Role-playing game supplement

Axis Mundi: The Book of Spirits is a supplement published by White Wolf Publishing in 1995 for the horror role-playing game Werewolf: The Apocalypse.

==Contents==
Axis Mundi: The Book of Spirits is an expansion to the rules of the role-playing game Werewolf: The Apocalypse. Topics covered include Axis Mundi (the World Tree), where werewolves must gather for their rituals; and the many spirits that werewolves are likely to encounter — elementals, enigmatics, epiphlings, naturae, and tribal totems.

==Description==
The 158-page softcover book was written by Emrey Barnes, Phil Brucato, Bill Bridges, Brian Campbell, Jackie Cassada, Ben Chessell, Heather Curatola, Harry Heckel, Chris Howard, James A. Moore, Rustin Quaide, and Teeuwynn Woodruff. Interior art was by Ron Brown, Mike Chaney, Matt Milberger, Jim Daly, Richard Kane Ferguson, Brian LeBlanc, Shea Anton Pensa, Steve Prescott, Dan Smith, and Ron Spencer.

==Reception==
In the July 1996 edition of Arcane, Mark Barter commented that "Despite the odd quibble, the occasional purple prose and the annoying lack of an index - I recommend this to provide an extra dimension to all Werewolf campaigns." Barter gave Axis Mundi: The Book of Spirits an above average rating of 8 out of 10 overall.

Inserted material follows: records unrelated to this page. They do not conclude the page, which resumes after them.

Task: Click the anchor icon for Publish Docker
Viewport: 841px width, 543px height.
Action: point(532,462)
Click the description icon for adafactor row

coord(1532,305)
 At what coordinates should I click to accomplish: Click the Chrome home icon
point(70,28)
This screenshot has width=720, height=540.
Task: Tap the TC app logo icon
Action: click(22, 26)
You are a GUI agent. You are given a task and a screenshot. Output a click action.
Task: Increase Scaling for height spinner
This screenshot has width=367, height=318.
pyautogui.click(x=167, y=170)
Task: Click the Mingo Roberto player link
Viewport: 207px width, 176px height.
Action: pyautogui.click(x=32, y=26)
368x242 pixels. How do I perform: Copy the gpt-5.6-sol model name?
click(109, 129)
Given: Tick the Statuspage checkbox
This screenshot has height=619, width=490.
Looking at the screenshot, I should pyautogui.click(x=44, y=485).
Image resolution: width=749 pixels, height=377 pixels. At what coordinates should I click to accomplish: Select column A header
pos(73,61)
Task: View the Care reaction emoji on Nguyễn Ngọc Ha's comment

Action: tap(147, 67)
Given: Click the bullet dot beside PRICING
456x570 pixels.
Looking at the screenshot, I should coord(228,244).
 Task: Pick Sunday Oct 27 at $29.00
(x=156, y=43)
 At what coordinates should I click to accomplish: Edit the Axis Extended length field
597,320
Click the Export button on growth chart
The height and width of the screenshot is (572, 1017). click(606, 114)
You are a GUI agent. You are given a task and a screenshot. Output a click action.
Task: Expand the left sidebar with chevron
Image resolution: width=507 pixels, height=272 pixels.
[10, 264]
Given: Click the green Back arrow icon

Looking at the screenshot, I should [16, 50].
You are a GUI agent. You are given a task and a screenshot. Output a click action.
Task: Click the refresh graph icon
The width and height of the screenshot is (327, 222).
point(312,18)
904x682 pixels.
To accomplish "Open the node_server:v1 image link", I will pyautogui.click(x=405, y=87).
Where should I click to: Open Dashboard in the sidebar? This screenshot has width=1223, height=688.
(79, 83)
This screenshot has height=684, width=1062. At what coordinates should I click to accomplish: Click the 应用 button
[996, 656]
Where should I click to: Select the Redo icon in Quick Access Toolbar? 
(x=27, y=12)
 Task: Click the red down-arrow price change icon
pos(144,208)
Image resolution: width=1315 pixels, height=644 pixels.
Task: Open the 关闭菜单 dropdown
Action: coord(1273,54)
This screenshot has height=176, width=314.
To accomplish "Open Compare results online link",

In the July–August 1996 edition of Casus Belli, Tristan Lhomme thought the book was useful, saying, "There are some 'failures' of course, as in all collective works with many authors, but overall, it's very well done, and perfectly fascinating." Lhomme did find the amount of material almost overwhelming. "The extent of information is such that you will need two or three readings to get through it." He concluded by wondering if this book was necessary for new Storytellers. "Axis Mundi is strongly recommended for veteran Storytellers [...] Others can do without it in good conscience, at least for their first games."